#### EXTRACT PROVIDED:
Alternate Database Backends

Currently NetGoLynx will only use a built-in SQLite database file mapped to the local filesystem somewhere.

Make the database layer agnostic and able to support remote DB endpoints, especially PostgreSQL as that appears to be the db du juor. MySQL is a nice bonus. Realistically anything that supports the same SQL subset should be sufficient for storage.

Make sure that performance won't be harmed much by adding a remote DB. It's likely in live deployments that it'll not be as fast on first pull but once it's cached it should be quicker.

Add in ratelimiting

To discourage use as a cheap and hacky internal DNS service add in some rate limiting so that people don't try to use it in an automated fashion.

Okta Sign In

A number of people have mentioned Okta support would be cool (and probably easier than getting GSuite/Google auth working).

Admin accounts

It seems prudent to have accounts which can view all links in the system.

#### RECORDS:
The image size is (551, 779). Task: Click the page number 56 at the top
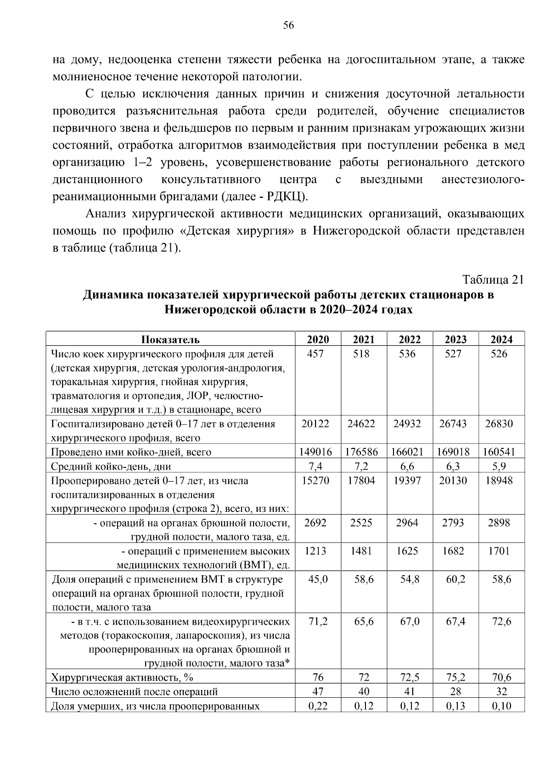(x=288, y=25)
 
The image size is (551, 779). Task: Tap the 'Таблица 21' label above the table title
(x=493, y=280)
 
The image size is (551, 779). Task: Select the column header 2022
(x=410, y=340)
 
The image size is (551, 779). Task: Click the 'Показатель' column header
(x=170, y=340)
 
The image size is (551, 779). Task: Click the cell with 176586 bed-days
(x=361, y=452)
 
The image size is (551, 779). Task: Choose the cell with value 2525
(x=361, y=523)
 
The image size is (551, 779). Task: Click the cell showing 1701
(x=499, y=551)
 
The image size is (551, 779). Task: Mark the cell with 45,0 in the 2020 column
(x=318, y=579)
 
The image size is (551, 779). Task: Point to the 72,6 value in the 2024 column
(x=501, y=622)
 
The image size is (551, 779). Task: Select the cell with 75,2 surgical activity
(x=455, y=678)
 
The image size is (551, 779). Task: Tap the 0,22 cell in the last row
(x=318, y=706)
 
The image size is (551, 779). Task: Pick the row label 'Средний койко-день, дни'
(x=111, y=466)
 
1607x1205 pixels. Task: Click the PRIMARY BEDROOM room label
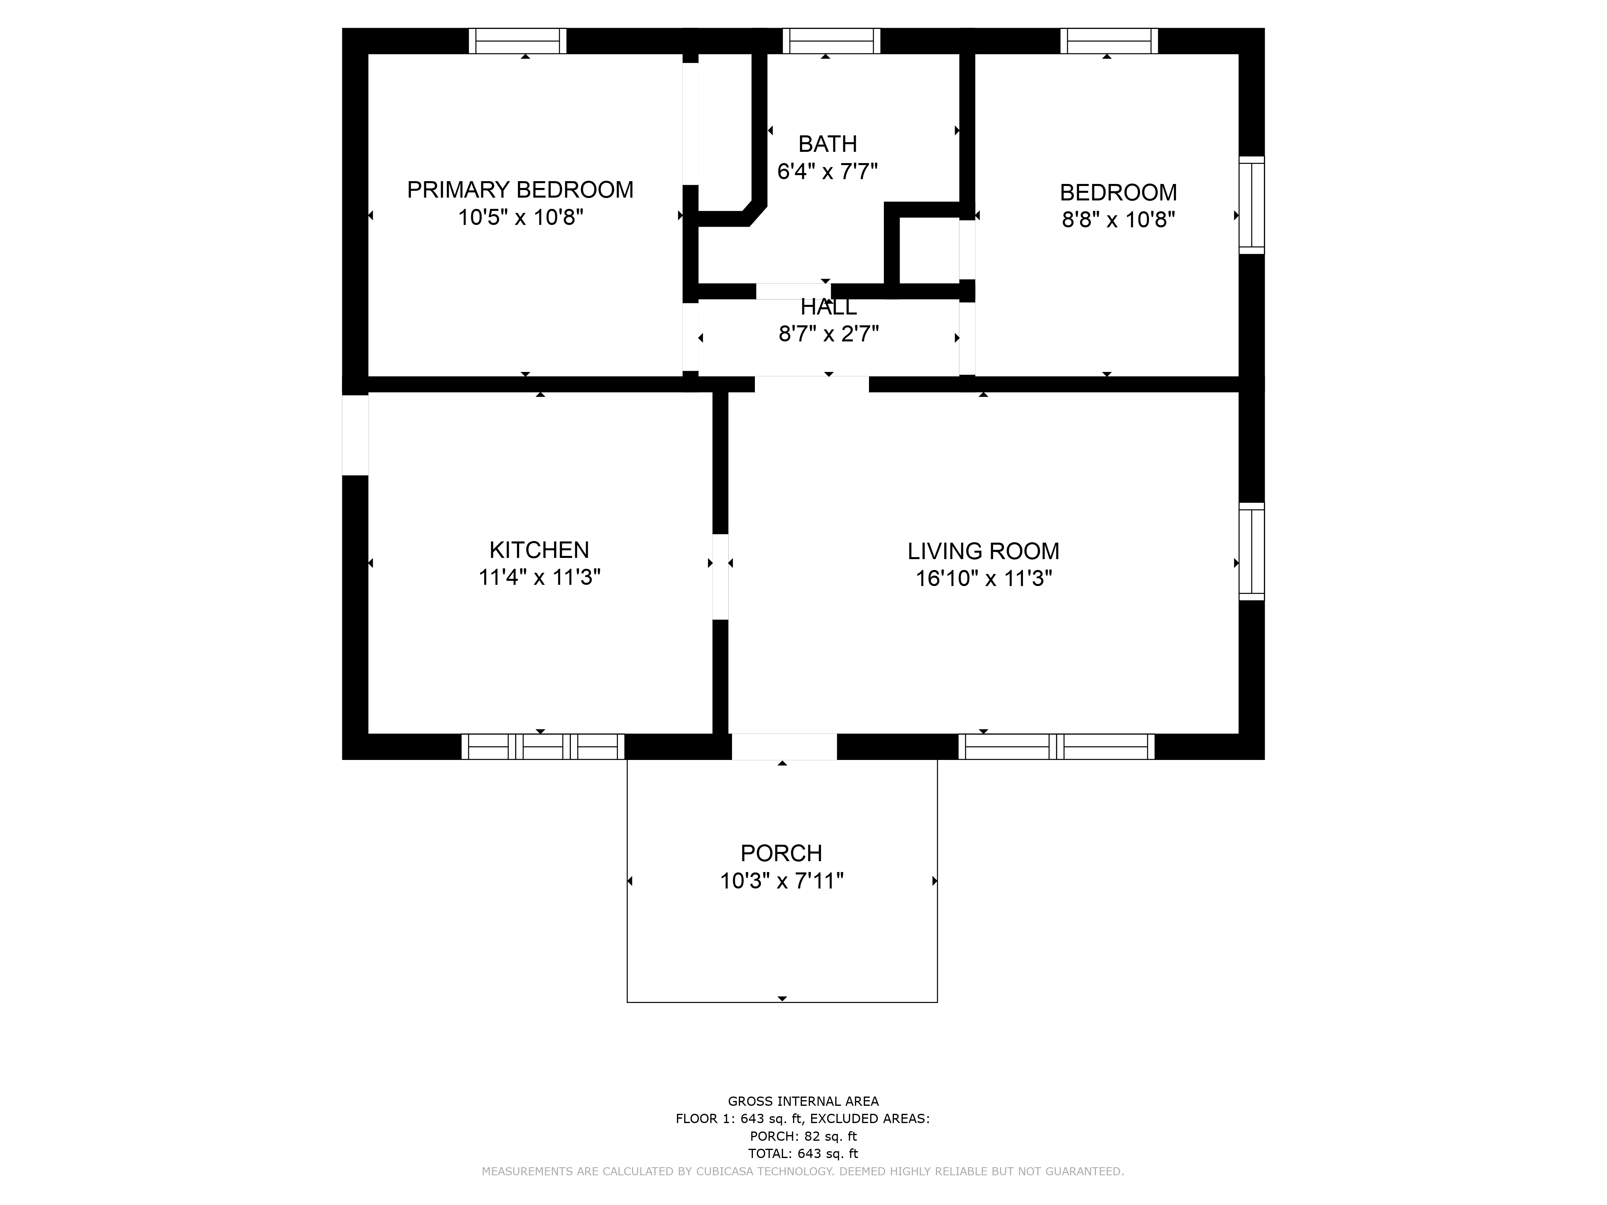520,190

#### PROBLEM REQUIREMENTS:
Could you give the passage of the NetGoLynx feature list again, starting with "To discourage use" and going on through "GSuite/Google auth working).", with "rate limiting" replaced by "throttling"?

#### WRITTEN ANSWER:
To discourage use as a cheap and hacky internal DNS service add in some throttling so that people don't try to use it in an automated fashion.

Okta Sign In

A number of people have mentioned Okta support would be cool (and probably easier than getting GSuite/Google auth working).